From the material below, set down exactly the lines that run from the one containing "KPDZ两相36V低压电动平车 （10） (76, 598)" to the one containing "ヴィンテージギター & アンプ専門店 Hyper Guitars (167, 2519)", minus the pictures.

→ Given entries
--------------------------------
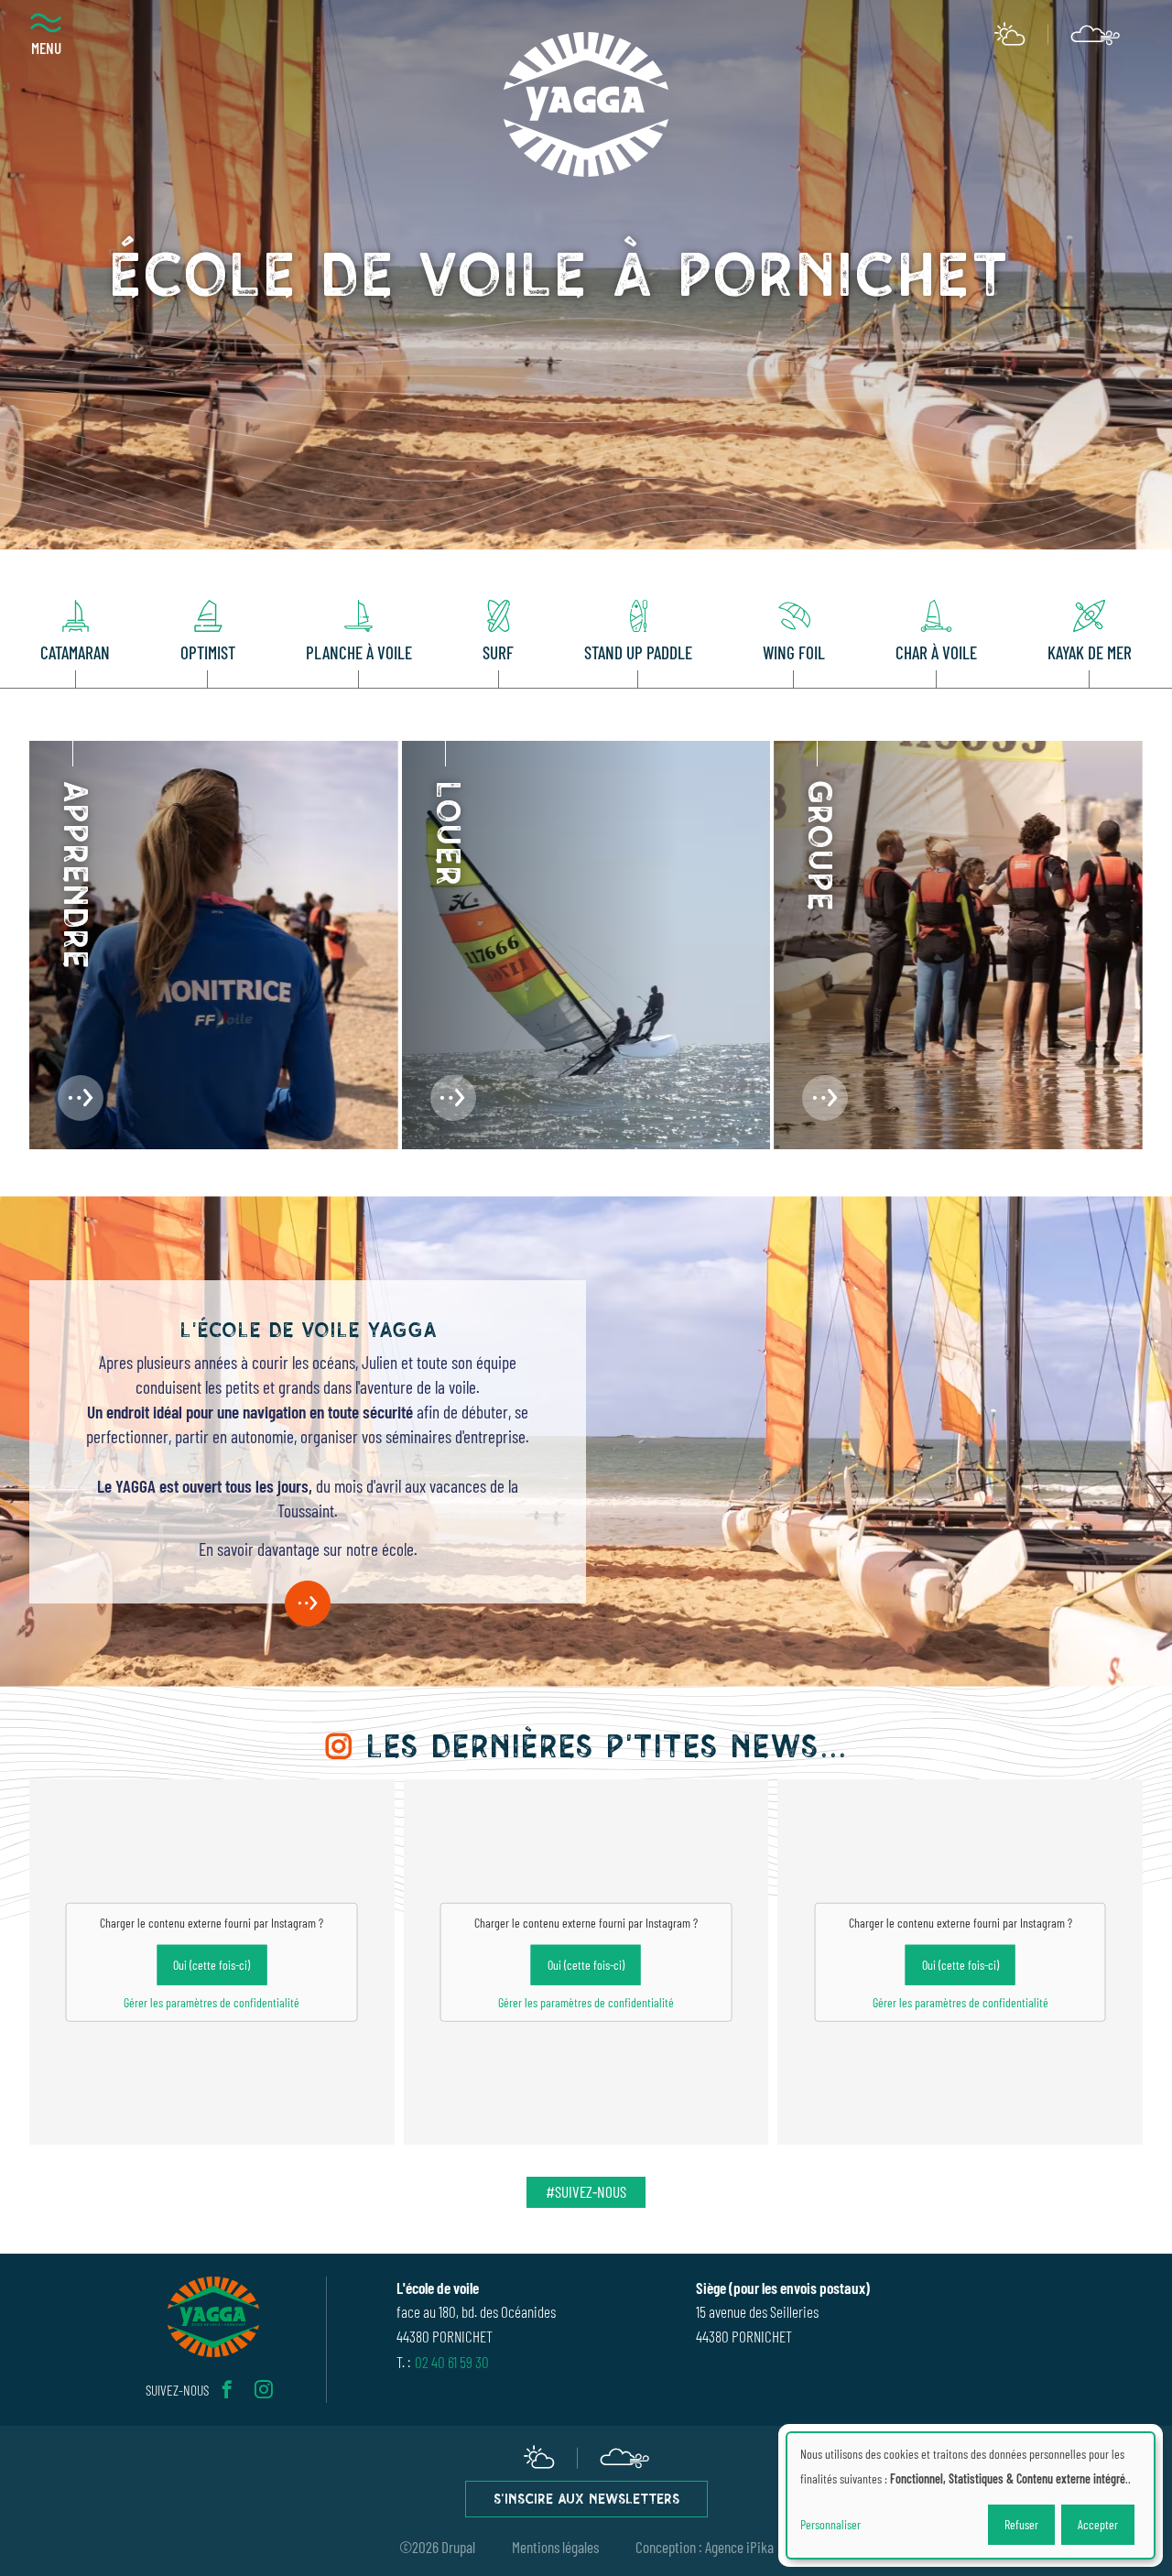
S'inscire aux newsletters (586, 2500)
--------------------------------
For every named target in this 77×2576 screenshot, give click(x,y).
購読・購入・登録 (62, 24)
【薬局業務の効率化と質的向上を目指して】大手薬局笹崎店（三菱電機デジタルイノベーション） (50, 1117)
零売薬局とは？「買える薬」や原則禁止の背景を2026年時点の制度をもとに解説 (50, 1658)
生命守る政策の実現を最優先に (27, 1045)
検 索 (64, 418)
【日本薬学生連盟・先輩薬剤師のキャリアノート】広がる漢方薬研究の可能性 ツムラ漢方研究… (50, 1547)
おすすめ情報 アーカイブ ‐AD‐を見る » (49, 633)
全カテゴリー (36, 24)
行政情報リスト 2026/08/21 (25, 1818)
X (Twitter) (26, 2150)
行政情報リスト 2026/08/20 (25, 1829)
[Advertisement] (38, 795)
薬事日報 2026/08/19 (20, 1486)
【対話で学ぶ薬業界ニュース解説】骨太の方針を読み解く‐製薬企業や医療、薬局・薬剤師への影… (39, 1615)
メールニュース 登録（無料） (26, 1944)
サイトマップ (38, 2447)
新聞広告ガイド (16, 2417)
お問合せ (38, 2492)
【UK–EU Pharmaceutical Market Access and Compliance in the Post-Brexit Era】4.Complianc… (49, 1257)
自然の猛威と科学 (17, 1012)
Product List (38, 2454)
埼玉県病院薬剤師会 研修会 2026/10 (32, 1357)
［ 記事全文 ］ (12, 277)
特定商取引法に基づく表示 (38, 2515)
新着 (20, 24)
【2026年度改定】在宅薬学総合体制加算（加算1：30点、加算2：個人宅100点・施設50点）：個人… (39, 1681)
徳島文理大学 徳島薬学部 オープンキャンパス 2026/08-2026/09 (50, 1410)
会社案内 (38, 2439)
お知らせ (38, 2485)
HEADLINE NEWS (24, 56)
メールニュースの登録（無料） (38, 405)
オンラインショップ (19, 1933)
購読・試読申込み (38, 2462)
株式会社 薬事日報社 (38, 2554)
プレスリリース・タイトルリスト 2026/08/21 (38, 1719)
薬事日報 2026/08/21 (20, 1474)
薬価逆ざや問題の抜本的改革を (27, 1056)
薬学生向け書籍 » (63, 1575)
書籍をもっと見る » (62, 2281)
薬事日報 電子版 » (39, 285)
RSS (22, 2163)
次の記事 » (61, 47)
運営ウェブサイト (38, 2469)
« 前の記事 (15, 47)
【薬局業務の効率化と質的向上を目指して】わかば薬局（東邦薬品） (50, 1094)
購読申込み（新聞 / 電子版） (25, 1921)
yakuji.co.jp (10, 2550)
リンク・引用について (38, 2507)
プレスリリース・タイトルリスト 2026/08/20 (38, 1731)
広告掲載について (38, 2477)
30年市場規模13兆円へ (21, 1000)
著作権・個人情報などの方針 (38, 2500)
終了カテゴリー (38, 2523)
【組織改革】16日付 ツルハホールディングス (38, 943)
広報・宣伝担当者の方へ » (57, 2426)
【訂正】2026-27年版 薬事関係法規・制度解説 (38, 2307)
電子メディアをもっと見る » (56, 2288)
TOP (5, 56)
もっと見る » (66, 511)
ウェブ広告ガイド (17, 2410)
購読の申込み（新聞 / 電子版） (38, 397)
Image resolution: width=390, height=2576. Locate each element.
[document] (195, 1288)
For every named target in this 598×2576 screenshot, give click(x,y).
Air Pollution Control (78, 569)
--------------------------------
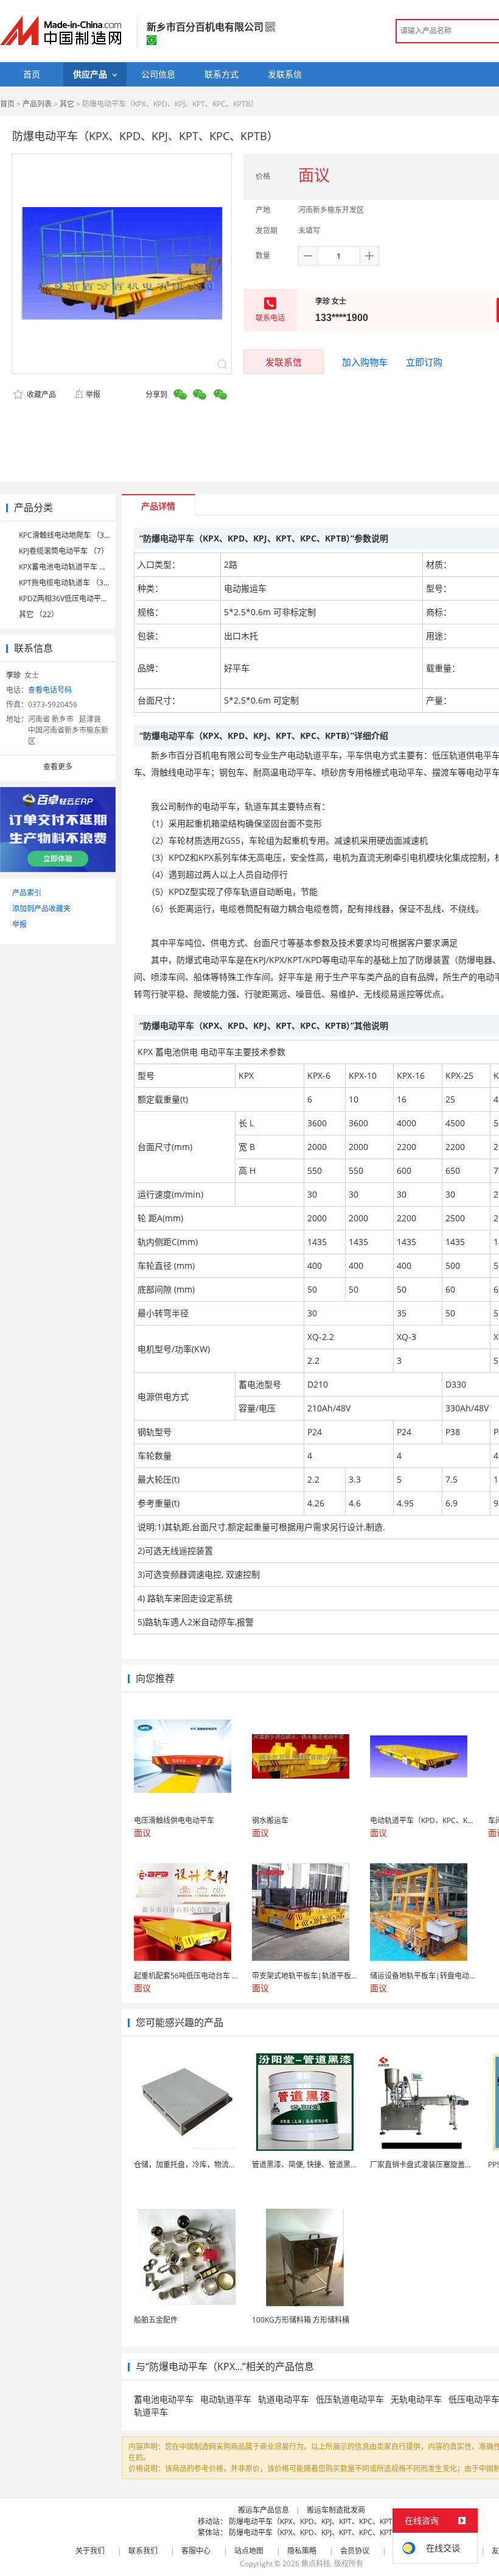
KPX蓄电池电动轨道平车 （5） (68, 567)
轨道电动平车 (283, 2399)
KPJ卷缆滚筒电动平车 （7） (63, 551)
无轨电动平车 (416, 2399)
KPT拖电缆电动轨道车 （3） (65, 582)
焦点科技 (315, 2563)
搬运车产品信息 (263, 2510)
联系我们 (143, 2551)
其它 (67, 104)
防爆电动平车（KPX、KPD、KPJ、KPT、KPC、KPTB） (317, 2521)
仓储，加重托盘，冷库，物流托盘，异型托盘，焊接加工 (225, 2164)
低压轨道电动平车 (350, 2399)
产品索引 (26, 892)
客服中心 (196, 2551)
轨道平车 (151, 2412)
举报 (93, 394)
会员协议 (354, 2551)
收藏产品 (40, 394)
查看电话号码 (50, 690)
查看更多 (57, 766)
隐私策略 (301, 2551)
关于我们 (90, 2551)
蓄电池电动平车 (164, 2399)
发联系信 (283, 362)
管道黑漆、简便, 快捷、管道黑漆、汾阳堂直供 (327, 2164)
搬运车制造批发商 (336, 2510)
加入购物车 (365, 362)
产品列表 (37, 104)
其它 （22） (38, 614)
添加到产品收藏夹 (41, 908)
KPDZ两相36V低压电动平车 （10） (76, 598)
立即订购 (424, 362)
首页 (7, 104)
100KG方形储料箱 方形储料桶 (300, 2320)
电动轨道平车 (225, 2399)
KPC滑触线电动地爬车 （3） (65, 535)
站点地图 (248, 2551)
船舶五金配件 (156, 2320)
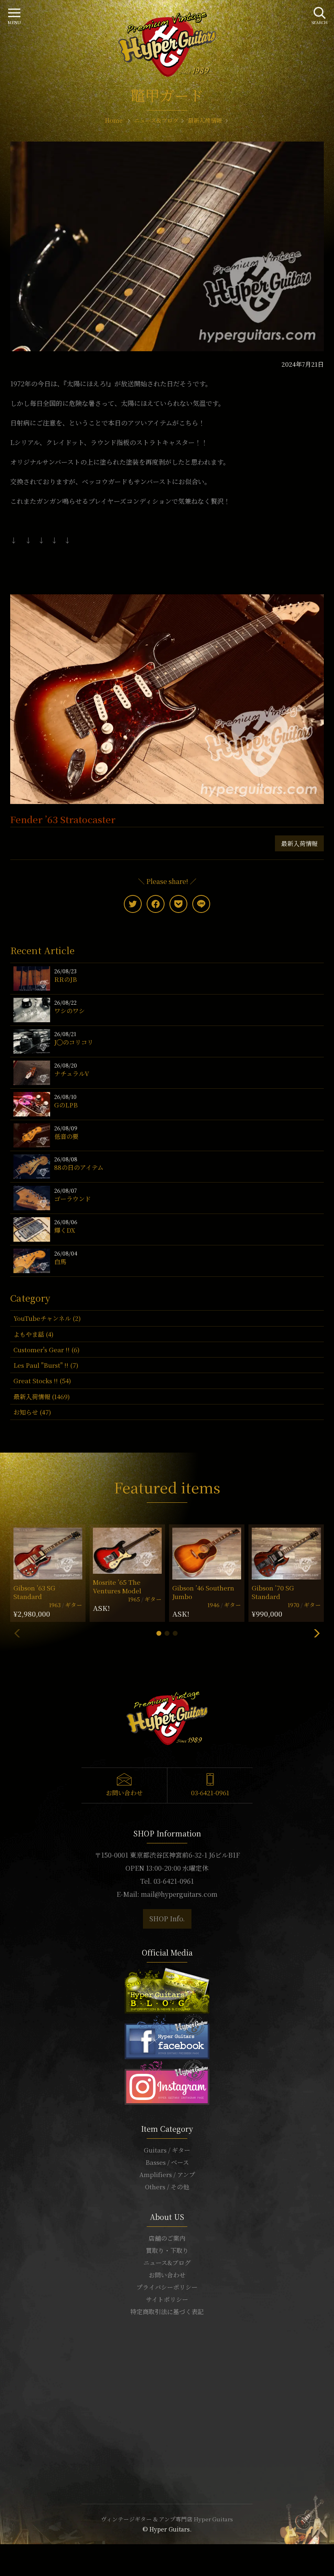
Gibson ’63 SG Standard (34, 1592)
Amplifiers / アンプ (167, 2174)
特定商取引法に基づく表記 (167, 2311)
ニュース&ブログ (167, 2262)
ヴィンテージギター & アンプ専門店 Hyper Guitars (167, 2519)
--------------------------------
→ Response
KPDZ两相36V低压电动平车 （10） (76, 598)
立即订购 (424, 362)
首页 (7, 104)
100KG方形储料箱 方形储料桶 (300, 2320)
电动轨道平车 (225, 2399)
KPC滑触线电动地爬车 （3） (65, 535)
站点地图 (248, 2551)
船舶五金配件 (156, 2320)
Gibson ’63 SG Standard (34, 1592)
Amplifiers / アンプ (167, 2174)
特定商取引法に基づく表記 (167, 2311)
ニュース&ブログ (167, 2262)
ヴィンテージギター & アンプ専門店 Hyper Guitars (167, 2519)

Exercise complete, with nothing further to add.